- **Exercise input**
● ● ● ● ●

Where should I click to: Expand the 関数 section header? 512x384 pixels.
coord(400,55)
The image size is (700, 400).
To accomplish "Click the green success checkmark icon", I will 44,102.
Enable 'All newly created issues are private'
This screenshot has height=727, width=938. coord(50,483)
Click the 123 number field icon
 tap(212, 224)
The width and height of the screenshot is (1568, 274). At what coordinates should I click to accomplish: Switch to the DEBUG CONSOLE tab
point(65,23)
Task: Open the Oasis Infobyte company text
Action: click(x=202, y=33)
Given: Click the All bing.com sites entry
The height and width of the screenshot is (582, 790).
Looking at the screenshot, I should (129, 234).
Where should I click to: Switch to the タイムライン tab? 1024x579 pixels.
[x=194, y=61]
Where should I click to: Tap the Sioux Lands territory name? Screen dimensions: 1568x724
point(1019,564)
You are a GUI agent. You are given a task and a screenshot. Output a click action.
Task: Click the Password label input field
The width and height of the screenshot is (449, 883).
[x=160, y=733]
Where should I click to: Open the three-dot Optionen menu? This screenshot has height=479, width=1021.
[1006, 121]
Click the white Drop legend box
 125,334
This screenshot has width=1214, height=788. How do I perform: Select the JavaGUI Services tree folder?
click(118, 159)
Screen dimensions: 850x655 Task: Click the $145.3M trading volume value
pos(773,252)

● ● ● ● ●

Rewrite all the entries above, swapping "Where should I click to" for "Where do I click to" and leaving everything else untouched.

Where do I click to: Expand the 関数 section header? 512x384 pixels.
coord(400,55)
The image size is (700, 400).
To accomplish "Click the green success checkmark icon", I will 44,102.
Enable 'All newly created issues are private'
This screenshot has height=727, width=938. coord(50,483)
Click the 123 number field icon
 tap(212, 224)
The width and height of the screenshot is (1568, 274). At what coordinates should I click to accomplish: Switch to the DEBUG CONSOLE tab
point(65,23)
Task: Open the Oasis Infobyte company text
Action: click(x=202, y=33)
Given: Click the All bing.com sites entry
The height and width of the screenshot is (582, 790).
Looking at the screenshot, I should (129, 234).
Where do I click to: Switch to the タイムライン tab? 1024x579 pixels.
[x=194, y=61]
Where do I click to: Tap the Sioux Lands territory name? Screen dimensions: 1568x724
point(1019,564)
You are a GUI agent. You are given a task and a screenshot. Output a click action.
Task: Click the Password label input field
The width and height of the screenshot is (449, 883).
[x=160, y=733]
Where do I click to: Open the three-dot Optionen menu? This screenshot has height=479, width=1021.
[1006, 121]
Click the white Drop legend box
 125,334
This screenshot has width=1214, height=788. How do I perform: Select the JavaGUI Services tree folder?
click(118, 159)
Screen dimensions: 850x655 Task: Click the $145.3M trading volume value
pos(773,252)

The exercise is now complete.